Stalking anche a scuola?

La Corte di Cassazione, con sentenza n. 28623/2017, ha stabilito che risponde del reato di stalking anche colui che “bullizza” il compagno di scuola offendendolo ed ingiuriandolo, nell’indifferenza dei compagni e degli insegnanti.

Nella fattispecie sono stati condannati per stalking alcuni ragazzi – minorenni all’epoca dei fatti – per avere perseguitato un compagno di liceo per due anni.

Gli imputati hanno contestato la sussistenza dell’elemento oggettivo e soggettivo del reato di cui all’art. 612-bis c.p., sottolineando che non fosse stata dimostrata la serialità delle condotte né il verificarsi dell’evento di danno richiesto dal reato.

La Suprema Corte ha, invece, ritenuto che i comportamenti lesivi reiterati (aggressioni fisiche e molesti) siano stati dimostrati nel merito sia grazie alle testimonianze sia in quanto emerse da un filmato prodotto in giudizio e realizzato proprio da uno degli aggressori.

Atteggiamenti tutti che avevano costretto la vittima, pestata ed insultata a turno dai bulli, a cambiare scuola dopo essere finito in ospedale a causa dei comportamenti dei “carnefici”.

A riguardo sono stati oggetto di critica da parte dei Giudici del merito anche i compagni conniventi e gli insegnanti che avrebbero dovuto tutelare il funzionamento dell’istituzione e non si accorsero di nulla.

Il bullo che perseguita il compagno di scuola commette, dunque, il reato di stalking.

Per contestare tale reato non è richiesta la precisa indicazione (data e luogo) di ogni episodio persecutorio: è sufficiente la descrizione in sequenza dei comportamenti tenuti, la loro collocazione temporale di massima e gli effetti avuti dalla persona offesa.

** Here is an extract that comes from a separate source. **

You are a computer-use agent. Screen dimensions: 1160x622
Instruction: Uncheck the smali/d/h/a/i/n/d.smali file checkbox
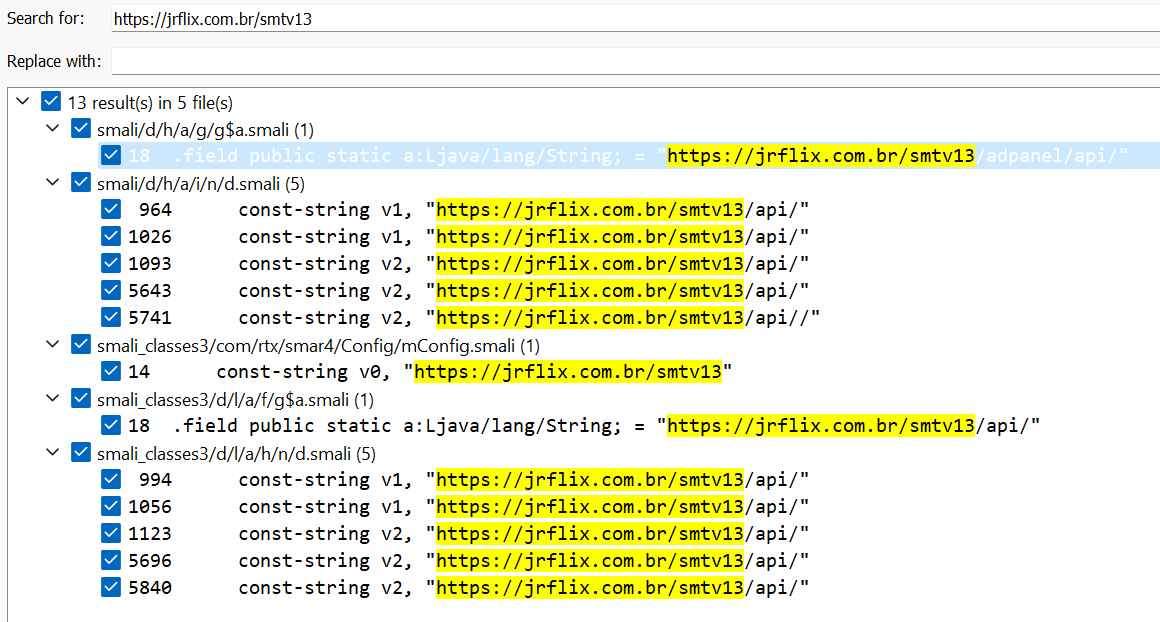(81, 183)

Ai fini della prova del turbamento psicologico della vittima vale la deposizione di quest’ultima se esauriente.

Il giovane ha affermato di aver continuato a subire la condotta di sopraffazione per evitare ulteriori botte: non rileva la circostanza che il ragazzo abbia inizialmente continuato a frequentare la scuola, nè che non abbia prodotto iniziali denunce e certificati medici.

Lo stato di sopraffazione psicologica è culminato con l’abbandono della scuola ove si svolgevano le vicende.

Il reato di ingiuria è stato assorbito dal più grave di atti persecutorie.

Respinto il tentativo della difesa di far valere la presunta prescrizione in quanto il relativo termine decorre non già dalla cessazione delle condotte ma, alternativamente, dall’evento di danno (alterazione delle proprie abitudini di vita o perdurante stato d’ansia e paura) o dall’evento di pericolo, ovverosia il fondato timore per la propria o altrui incolumità.